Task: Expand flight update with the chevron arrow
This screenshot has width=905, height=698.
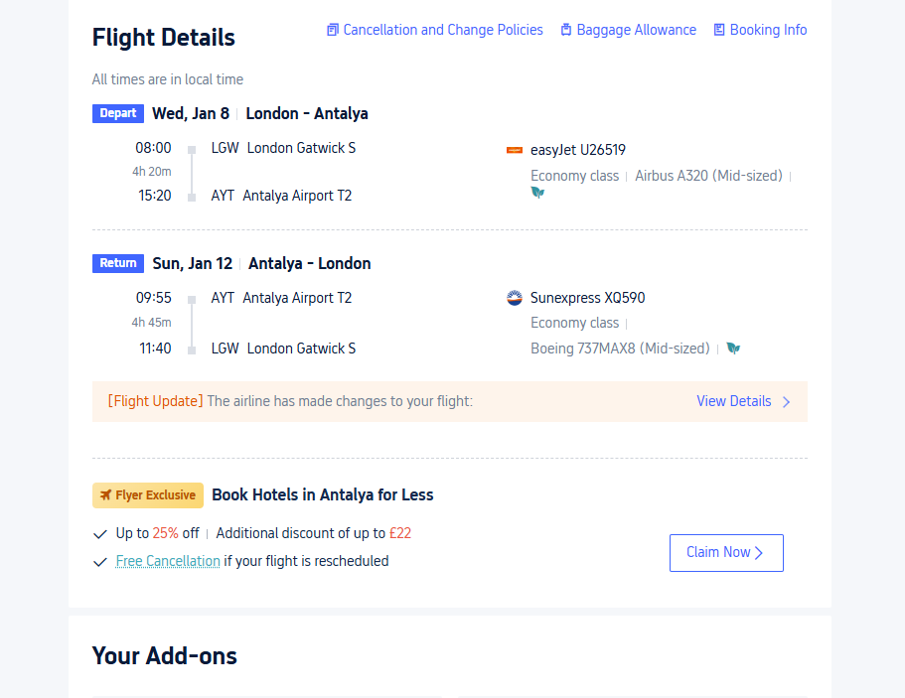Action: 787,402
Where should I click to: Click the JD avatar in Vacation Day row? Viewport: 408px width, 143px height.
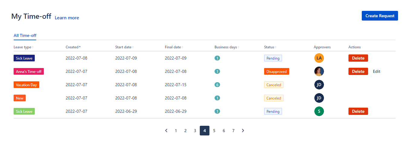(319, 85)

§ Problem requirements
When you copy the listing above, reproduce every line exactly and skip the images.

§ Answer area
Task: Expand flight update with the chevron arrow
This screenshot has width=905, height=698.
Action: 787,402
Where should I click to: Click the JD avatar in Vacation Day row? Viewport: 408px width, 143px height.
(319, 85)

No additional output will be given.